Now that Schafer is 85 and in prison, residents of Villa Baviera take refuge in silence and denial, refusing to discuss the human rights atrocities carried out by their community, and only blaming Schafer for the molestation of their own boys. They are comforted by the wealth the colony has accumulated.

Explaining the effects of the right-wing, Christian, authoritarian terror that reigned over and through the community, psychiatrist Luis Peebles (a former political prisoner and victim of Villa Baviera) said, “These people are accomplices to horrendous crimes, yes, but they have been programmed like robots and were treated as slaves, robbed of their own human rights.” The new leaders of the colony, men in their 40s and 30s, were almost without exception sexually molested by the Permanent Uncle.

From the New York Times, May 16, 2005, page A4.
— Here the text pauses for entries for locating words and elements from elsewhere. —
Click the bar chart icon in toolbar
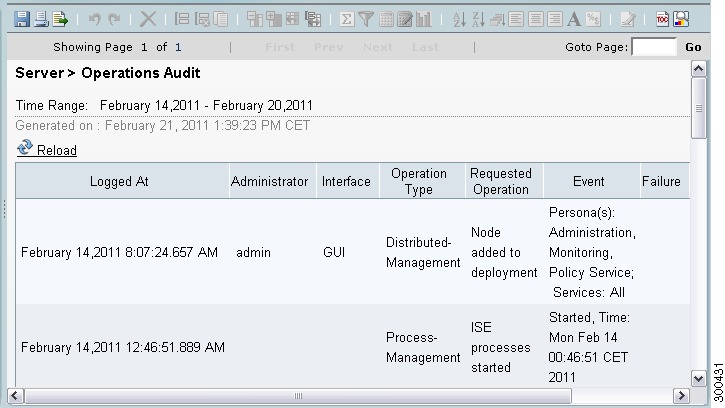The image size is (725, 408). coord(424,19)
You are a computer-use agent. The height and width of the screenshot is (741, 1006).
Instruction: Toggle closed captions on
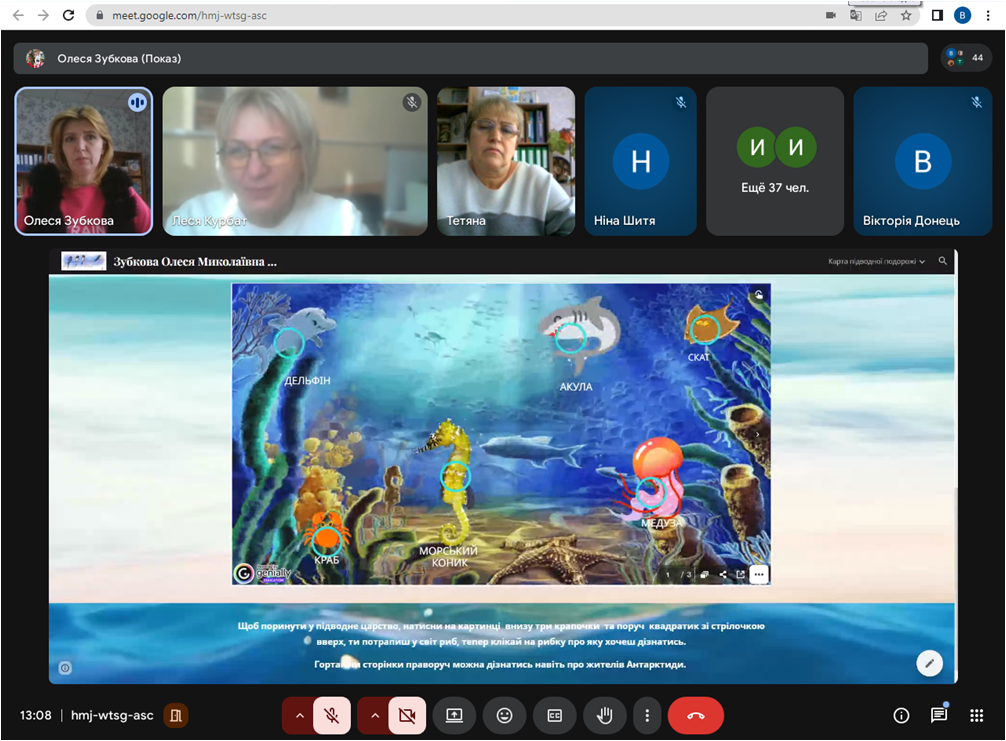click(x=554, y=715)
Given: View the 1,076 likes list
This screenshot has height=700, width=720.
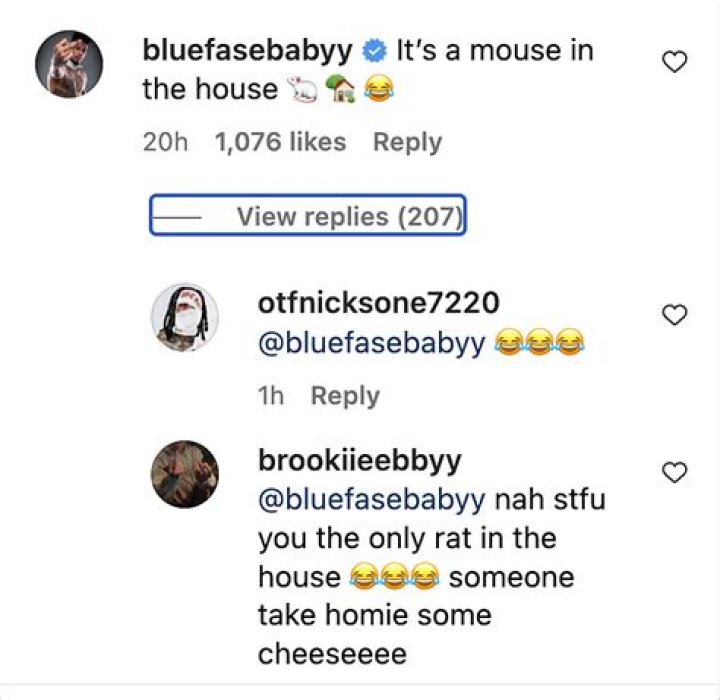Looking at the screenshot, I should (x=280, y=143).
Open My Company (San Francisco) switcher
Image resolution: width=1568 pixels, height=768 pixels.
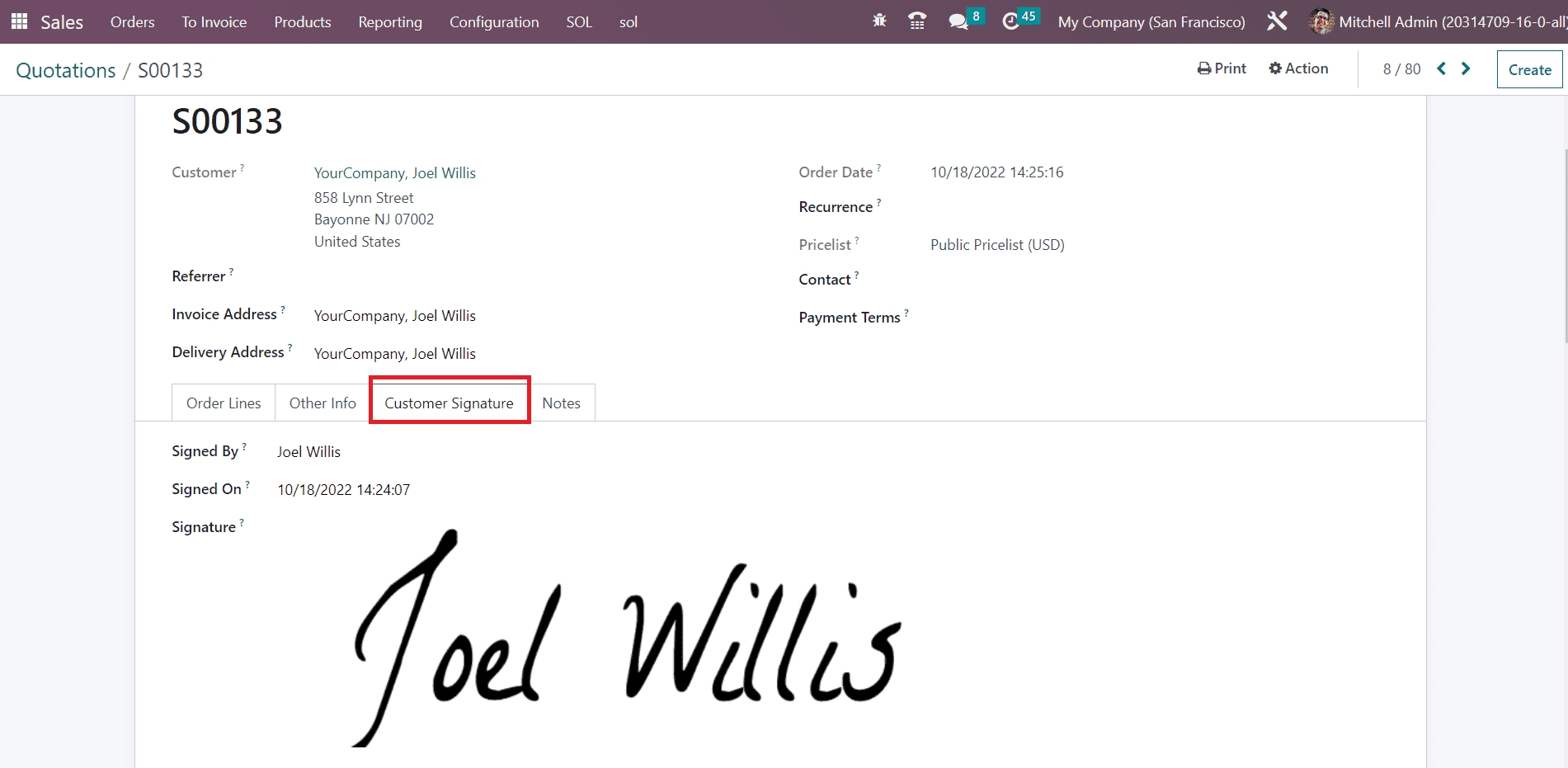coord(1151,21)
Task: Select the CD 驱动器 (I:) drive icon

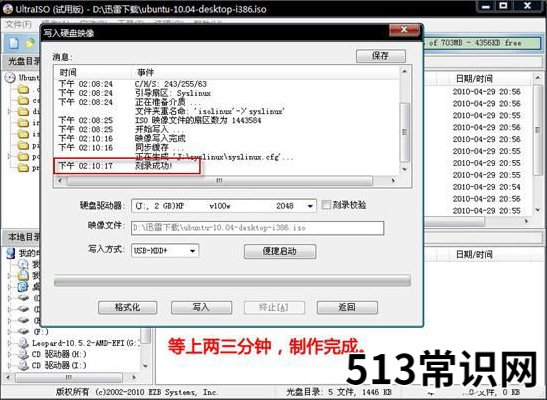Action: point(23,365)
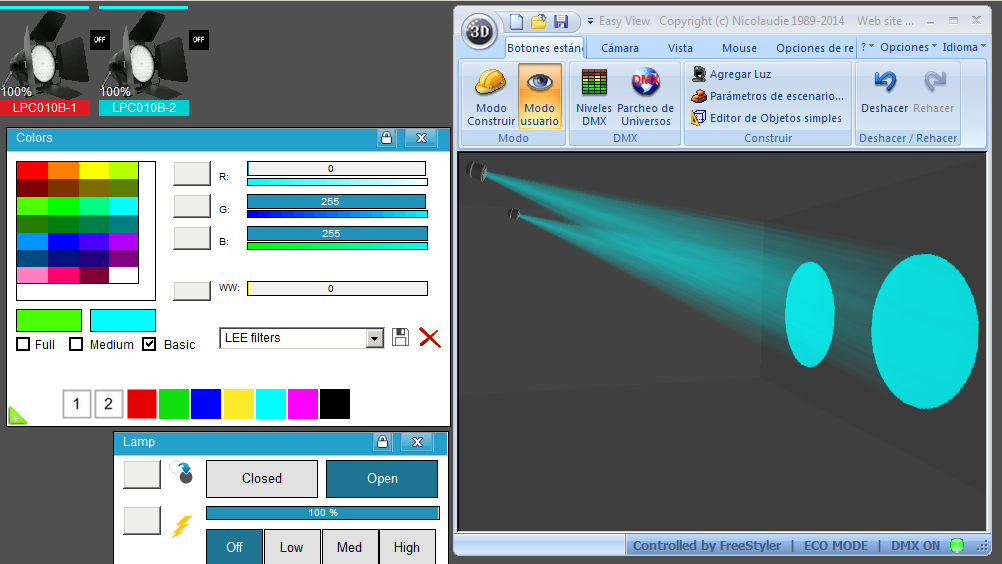1002x564 pixels.
Task: Set lamp shutter to Closed
Action: point(261,478)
The J Edgar Hoover syndrome continues

The Spokane Washington mayor James West is a Republican, former Washington State Senate leader, and staunch opponent of gay rights. And he is a closeted homosexual and pedophile.

It has been found that in the late 1970s and early 1980s, while he was a Sherriff’s Deputy and a Boy Scout Leader, West was accused of molesting boys. The Spokane newspaper recently conducted a sting operation, which resulted in West trying to seduce what he thought was an 18-year-old man in a chat room with autographed sports memorabilia and a City Hall internship. West has since allowed that he regularly visits gay chat rooms. Apparently hurt by the public revelations and eager to strategize a way to rescue his reputation, West has taken a leave of absence from his mayoral position (New York Times 5/10/05: A16).

What we can learn from West’s example appears to be that authoritarian, right-wing politics are fundamentally about preserving a world of deceit in which privileged, belligerent men can enjoy clandestine sexual arousal. Perversity is about getting off on exercising domination over other people so that so-designated social inferiors are compelled to accept whatever stories you make up about the world–your exalted, pure-hearted self, their inferiority, etc.–including your fairytales about sexual propriety. Perversity is about setting up arbitrary social rules (gay people bad) and then violating the rules clandestinely. The rush of power of violating a rule you domineeringly enforce on others turns authoritarian people on. You knew it in elementary school; it’s time to remember–the bullies are the perverts.